In 1879, St. Paul Evangelical Church (Blue Point) was built northeast of town, as a place of worship for the local German immigrant farmers. A village was organized a quarter mile west of the church in a six-acre triangular tract of land.
This piece of land, next to the now defunct Wabash Railroad, had multiple commercial buildings including a general store ran at various times by Herman Albrecht, Fred Ziegler, and Herman A. Klitzing. The store attracted crowds with its phonograph playing music. A post office was also connected with the store.
Other businesses in the area included Barney Kopplin’s blacksmith shop, Klitzing and Munzel’s grain elevator, Bill Dammerman’s grist mill, Bill Luehrman’s swine and cattle stockyards, and a beer cold storage owned by Springfield Brewing Company.

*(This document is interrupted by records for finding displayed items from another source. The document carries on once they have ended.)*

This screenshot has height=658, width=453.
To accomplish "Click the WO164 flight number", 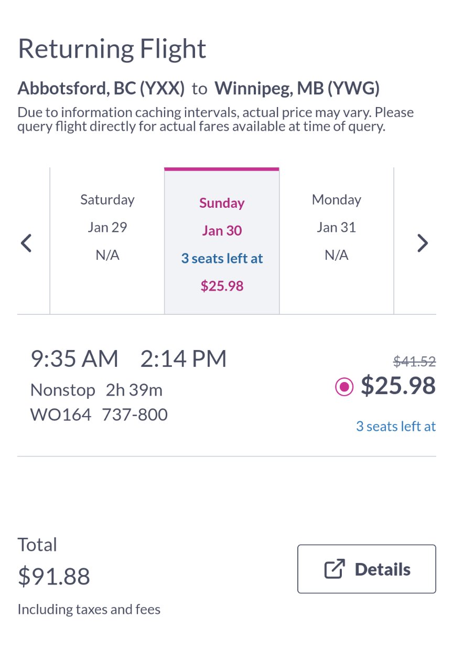I will point(61,415).
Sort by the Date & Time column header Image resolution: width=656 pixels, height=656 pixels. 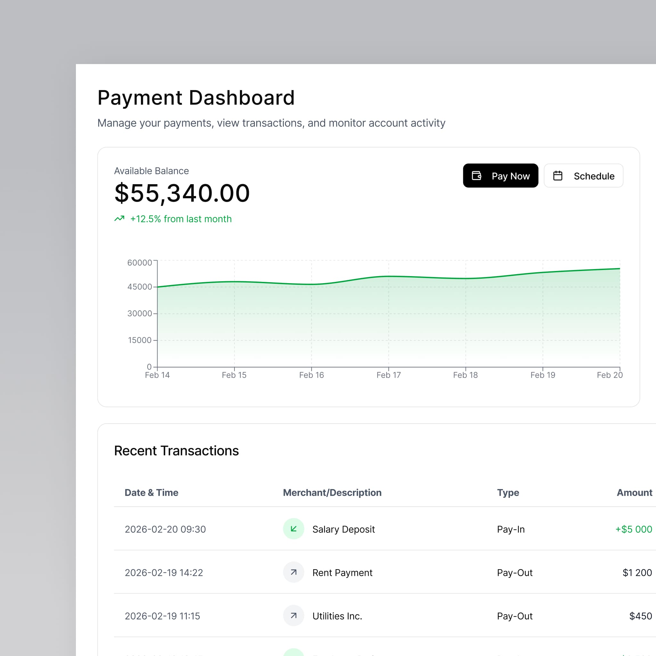pyautogui.click(x=151, y=492)
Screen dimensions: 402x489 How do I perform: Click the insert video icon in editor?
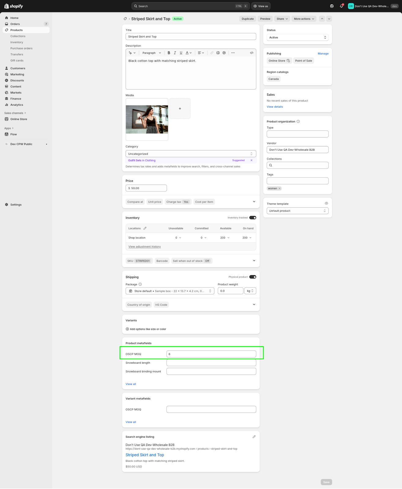(224, 53)
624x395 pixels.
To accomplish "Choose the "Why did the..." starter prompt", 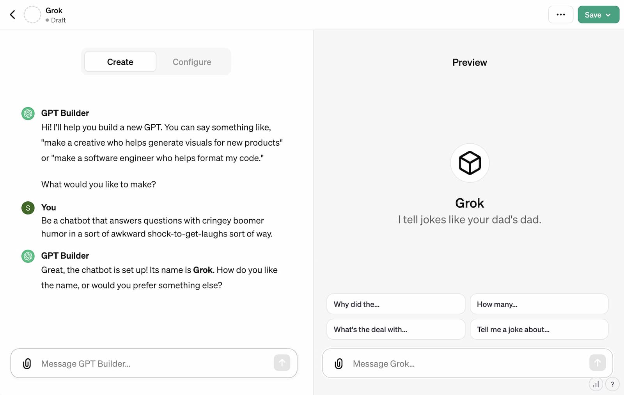I will (x=396, y=304).

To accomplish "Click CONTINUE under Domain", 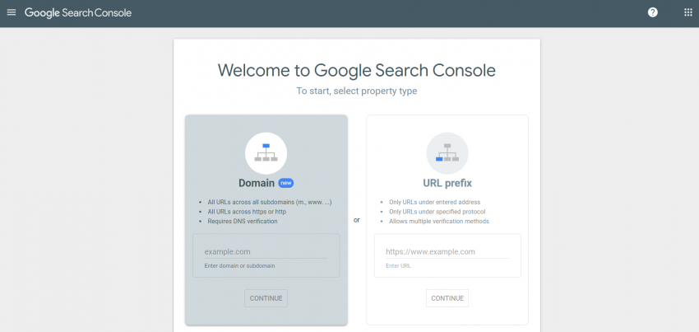I will 266,298.
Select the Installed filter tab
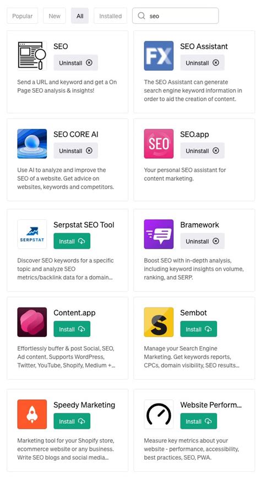The width and height of the screenshot is (261, 479). pyautogui.click(x=111, y=16)

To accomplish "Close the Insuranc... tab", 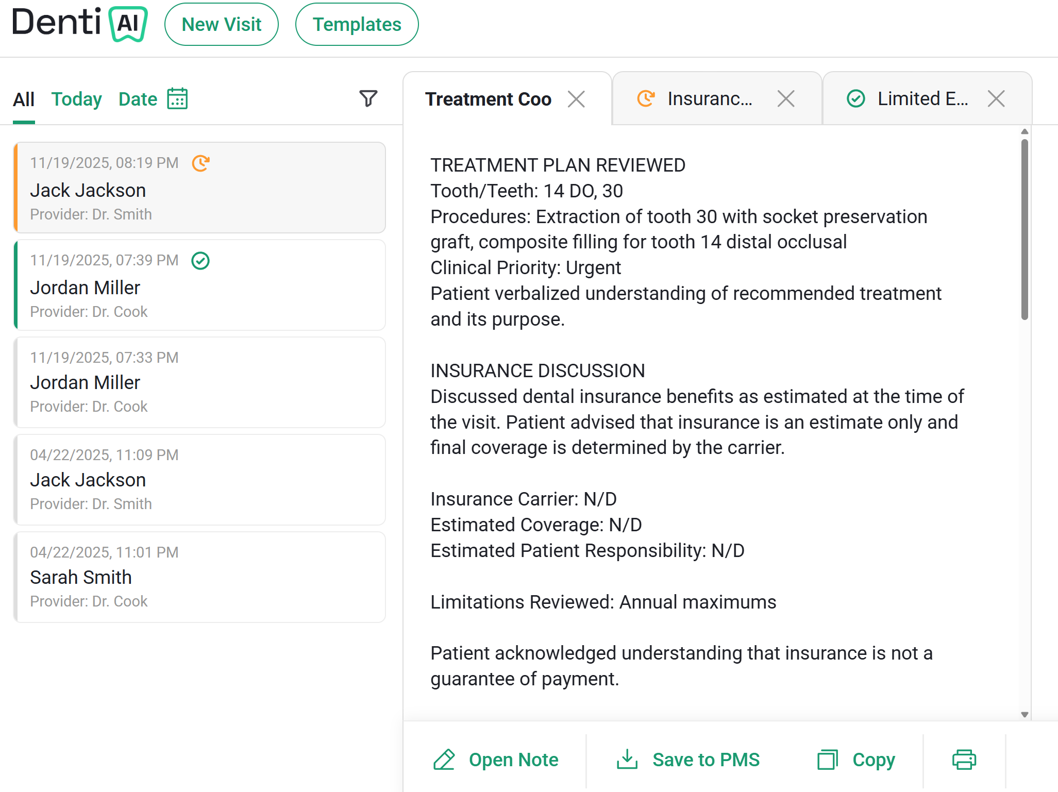I will pos(786,98).
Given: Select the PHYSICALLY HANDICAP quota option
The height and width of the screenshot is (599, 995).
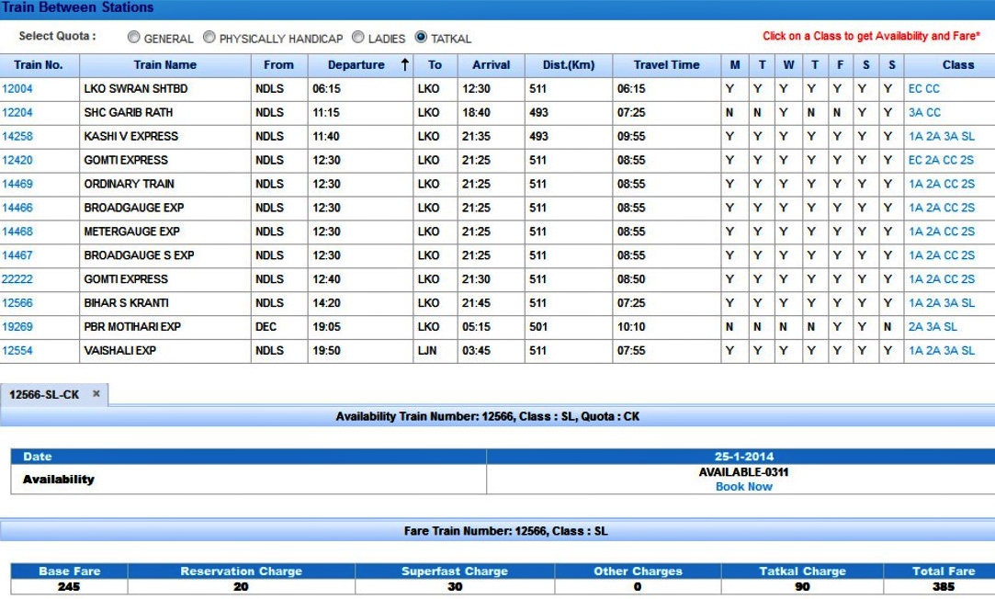Looking at the screenshot, I should [209, 39].
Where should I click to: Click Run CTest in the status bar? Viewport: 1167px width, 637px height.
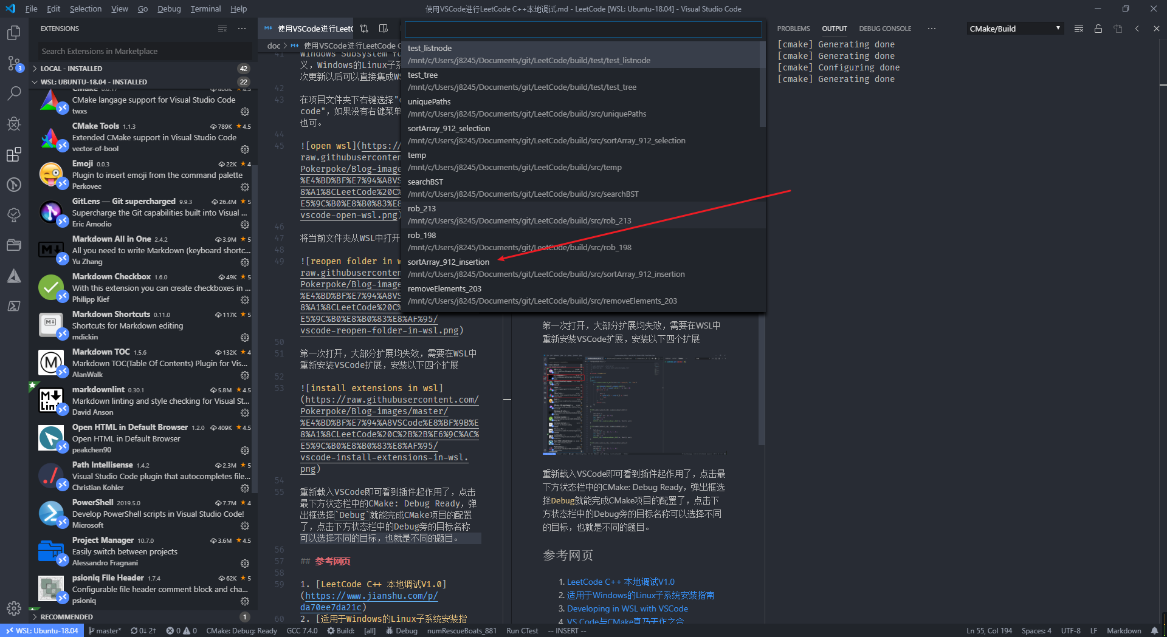click(x=522, y=631)
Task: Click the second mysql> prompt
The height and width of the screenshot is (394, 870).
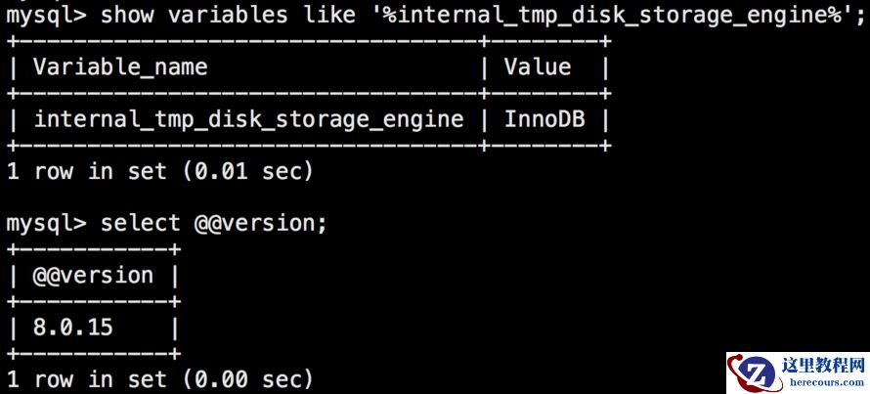Action: click(x=46, y=223)
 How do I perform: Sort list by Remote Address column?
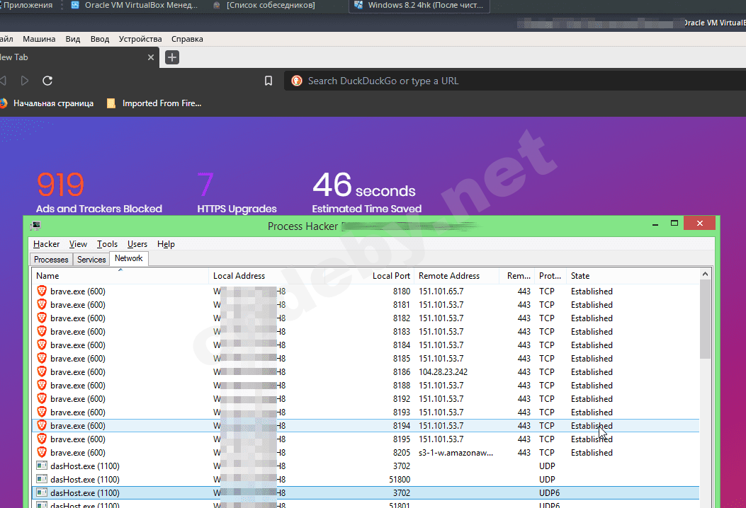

The village began to decline in the early 20th century. With the advent of the automobile, it became easier to drive into Altamont for supplies or buy food from the grocery store in Dexter. Local residents would also hop on the train to Altamont. Blue Point didn’t have a train station, but the train would stop by the church and let passengers off.
Not much is left of the village with the only remnant being the raised ground from the Wabash Railroad.
The church is still going strong. Many of its members are descendants of the first German settlers in the area.